In as little as 18 months, the habit of not brushing can lead to bad bacteria taking over a toddler’s teeth and forming cavities. It goes that fast if parents are unaware.
I refuse to let this happen to you and your child, and so must you.
So here’s what you do:
1) Decide to brush every day before bed, starting with your baby’s first tooth.
If your child already has teeth, it’s not too late. Start today. Make the commitment as soon as you read this.
2) Whenever the thoughts in your head start playing to get you to take a day off, use the “five second rule.”
The “five second rule” is this: countdown backwards 5 4 3 2 1.
This disrupts the “I don’t feel like it” thoughts, resets your thinking to “I’m in control,” and gives you the deadline to act – when you reach 1.
Author Mel Robbins wrote a book all about how it transformed her life and is helping many others, whether it’s with mental illness, overeating, oversleeping or even suicidal thoughts.
For us, we can apply it every day with bedtime brushing and ultimately save our child’s mouth from the bad bacteria that will form cavities throughout the mouth.
3) You or another caregiver must brush. Your child brushing their own teeth doesn’t count.
You can start by brushing as long or as short as you wish, but brush daily. Consistency and routine is the key for you and especially for your baby to learn that brushing teeth is a part of life. (For concrete tips on how to brush a wiggly or resistant baby or toddler’s teeth, sign up for my free guide to easier brushing.)
If you don’t like to hear your baby crying, brush one tooth for five seconds.
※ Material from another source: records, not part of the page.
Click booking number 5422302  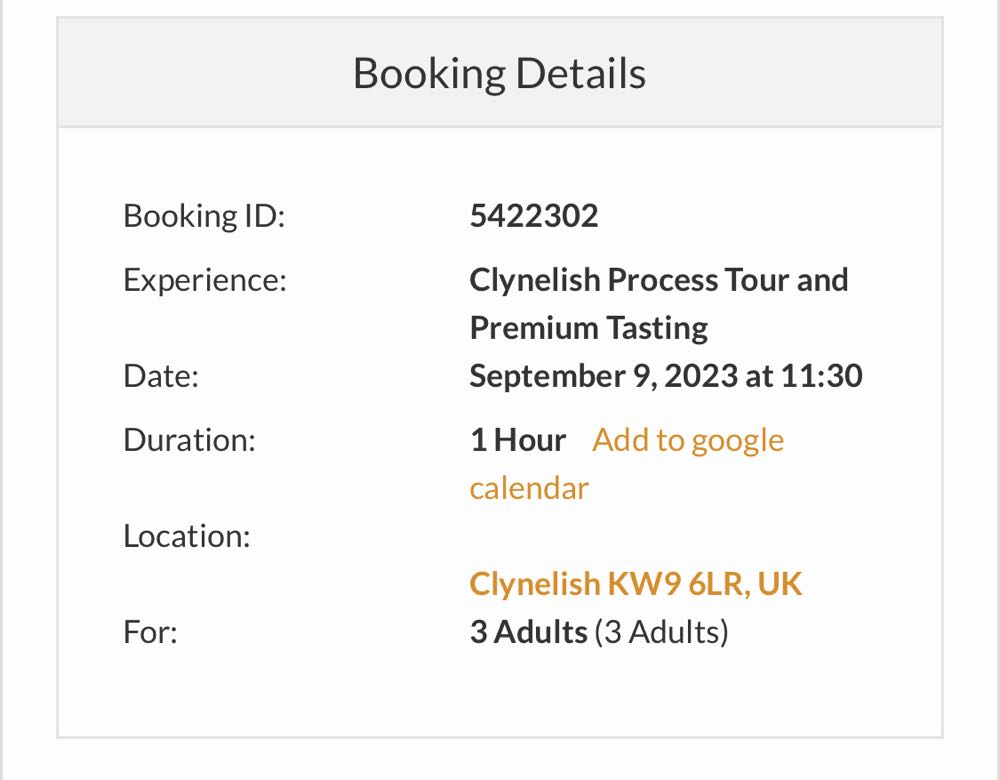click(x=534, y=216)
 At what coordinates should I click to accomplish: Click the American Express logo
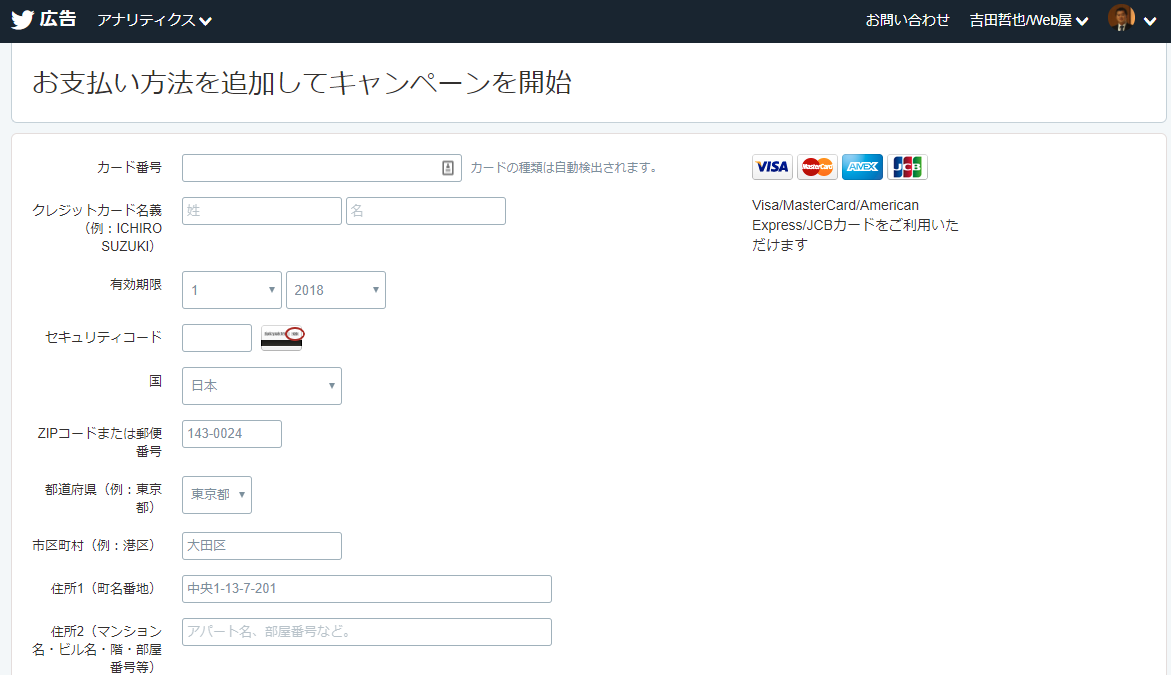pos(862,167)
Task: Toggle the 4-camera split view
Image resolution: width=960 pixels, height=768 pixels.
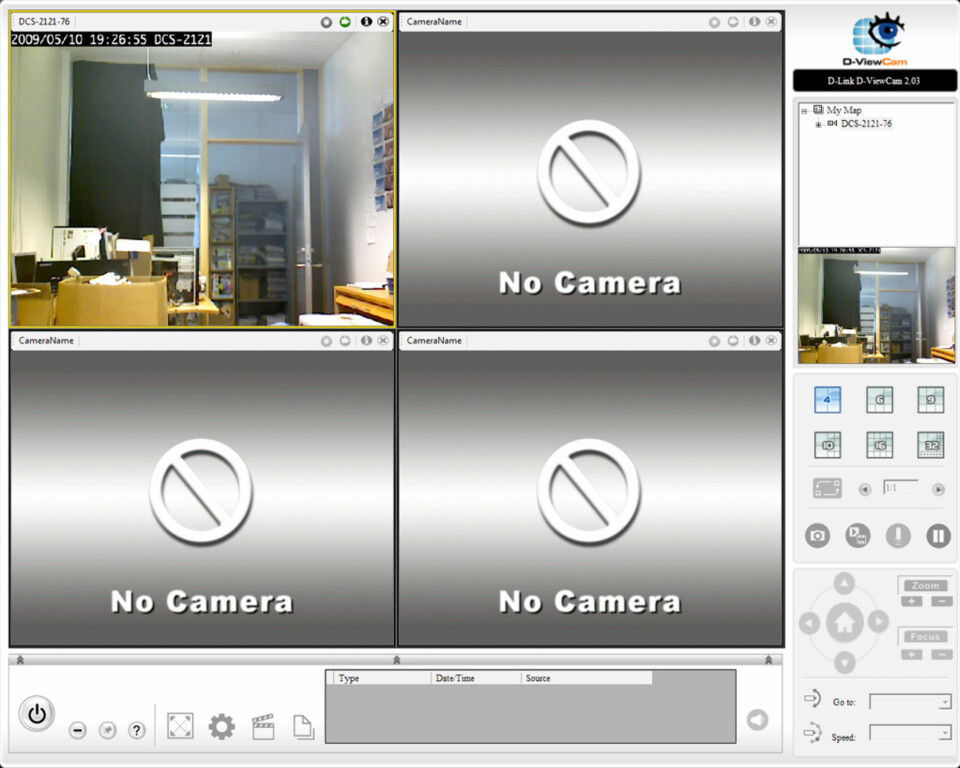Action: pos(827,400)
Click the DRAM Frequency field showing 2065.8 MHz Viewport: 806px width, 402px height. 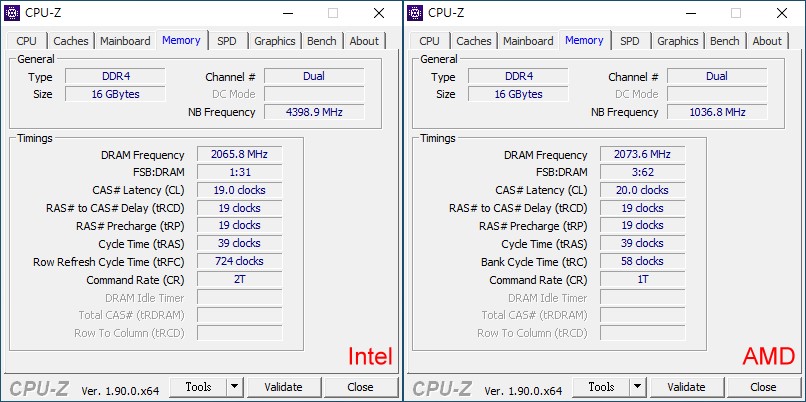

That may be all you can get at first with a crying, thrashing baby.
But if you persist with this daily routine, five crazy seconds will eventually become ten wiggly seconds…which will become 30 calmer seconds…which will, believe it or not, eventually become 45 happy and easy seconds of brushing that could mean a decade of no cavities.
I know that this is true because I have done it with my own son and daughter, who were very resistant brushers at first!
The “five second rule” can transform your bedtime routine and make brushing battles a thing of the past. So just remember these three tips:
Make a firm decision to brush daily, beginning with your baby’s first tooth.
Use the “five second rule” if your thoughts start to derail you. 5, 4, 3, 2, 1…go.
You or a caregiver must brush, not the baby.
You’ve got this. This one nightly decision could save you a decade of dental visits with repeat cavities and expensive bills, not to mention the nightly nagging you’ll have to inflict on a resistant child for years and years.